Physiotherapy to Treat Urinary Incontinence in Athletes

Urinary Incontinence Clinical Trial

— POsITIve  

Official title:

Physiotherapy Management of Urinary Incontinence in Athletic Women- A Feasibility Study

Clinical Trial Details — Status: Completed

Administrative data

• NCT number: NCT03986411
• Other study ID #: A2RMUR
• Status: Completed
• Phase: N/A
• Start date: August 27, 2019
• Est. completion date: December 3, 2020

Study information

• Verified date: November 2020
• Source: University of Nottingham
• Contact: n/a
• Is FDA regulated: No
• Study type: Interventional

Clinical Trial Summary

Nearly half of all adult women suffer with Urinary incontinence (UI), this is more common in athletes.

UI is considered to be due to weak pelvic floor muscles. Standard advice encourages strength and endurance training; however, assessment of pelvic floor muscles can sometimes reveal overactive or tight tissues.

Evidence suggests athletes have stronger pelvic floors than non-athletes. If the pelvic floor is overactive, general advice regarding pelvic floor strengthening will not improve UI, and may make it worse.

This study will explore the feasibility of conducting a larger trial to identify cost effectiveness and benefits of treating athletes with physiotherapy and how this might differ from current practice.

15 -20 athletic women will complete questionnaires regarding their UI and its effects on them. They will receive physiotherapy; the assessment will include a history and internal examination of their pelvic floor. This will inform a tailored rehabilitation program.

Interviews will be conducted with some of these women to explore their response to the intervention. Interviews with health professionals will establish current practice for this patient group.
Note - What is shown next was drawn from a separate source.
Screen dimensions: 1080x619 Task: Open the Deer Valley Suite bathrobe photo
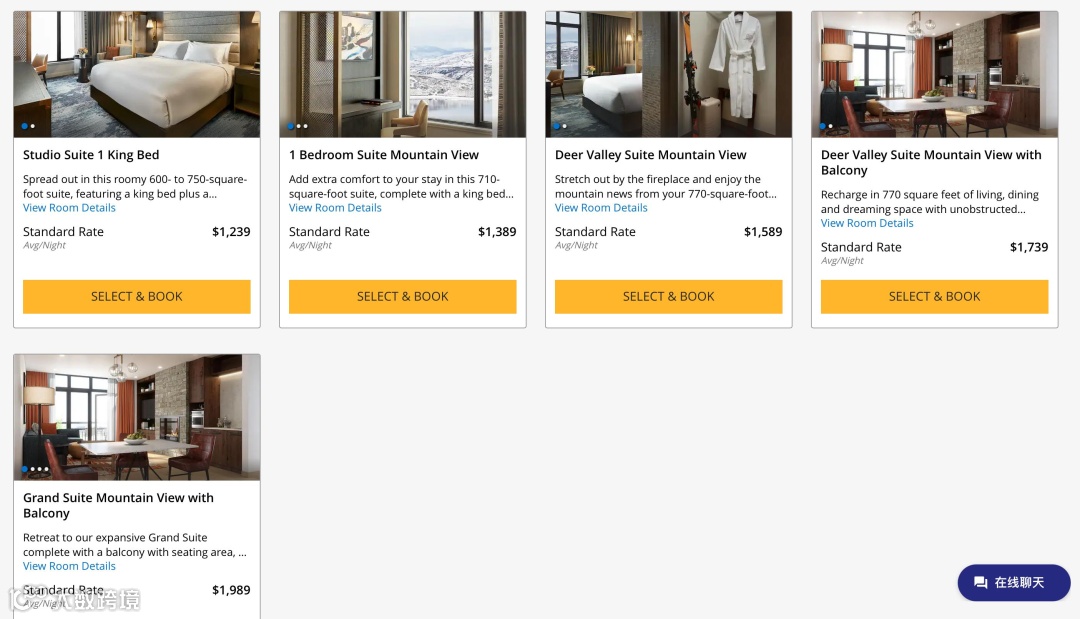(x=668, y=74)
The results will tell us how likely it is for athletes to volunteer and take part in a future study and which outcomes are useful.

Description:

Aims: The investigator's overall purpose is to conduct an RCT to determine whether one to one physiotherapy can improve the symptoms of urinary incontinence (UI) in a group of athletic women. This feasibility study will enable us to ascertain the viability of conducting a definitive appropriately powered trial.

Research protocol: The research design is a mixed methods study with three distinct but related phases.
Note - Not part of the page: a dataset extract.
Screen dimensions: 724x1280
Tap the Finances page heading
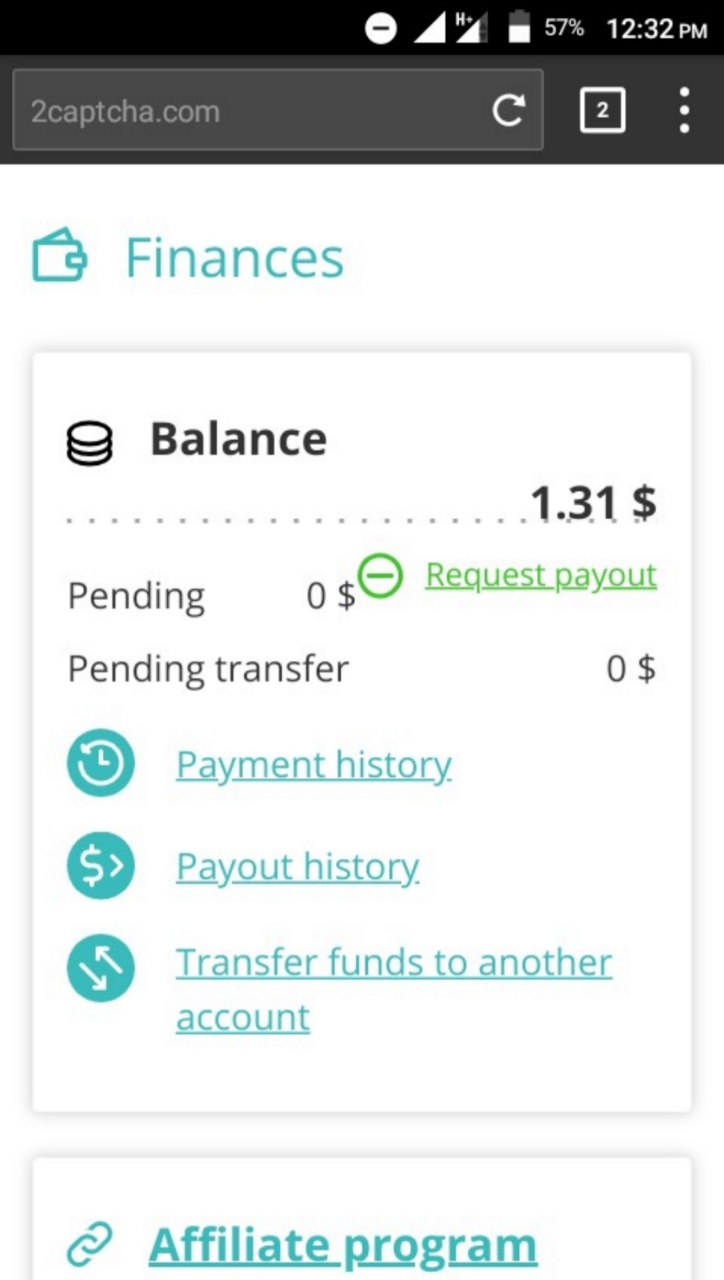pos(234,257)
Phase 1: 6-8 local health care professionals (GPs, nurses and physiotherapists) will be recruited for interview to explore current management practices of urinary incontinence (UI) in primary care.

Phase 2: 15-20 sporting or athletic women who self- report symptoms of UI will be recruited from the local sporting community. Each will undergo individual subjective and objective assessments in order to establish history, symptoms and pelvic floor muscle function. The intervention will be then be tailored from these assessments and agreed between each individual and the specialist physiotherapist. It will include guided exercise within the clinic and a regular home exercise plan, in keeping with typical pelvic health regimes for pelvic floor muscle (PFM) dysfunction.

Phase 3: 6-8 participants from phase 2 will be invited to take part in a qualitative interview in order to gain more in-depth understanding of UI. Purposeful selection will account for age, sporting activity and severity of symptoms. The interviews will be to explore the effects of UI on their quality of life, their participation in sport and exercise and the acceptability of the intervention.

Measurable end points: 6 months from recruitment of the last participant in phase 2 will be considered to be the end point of the study.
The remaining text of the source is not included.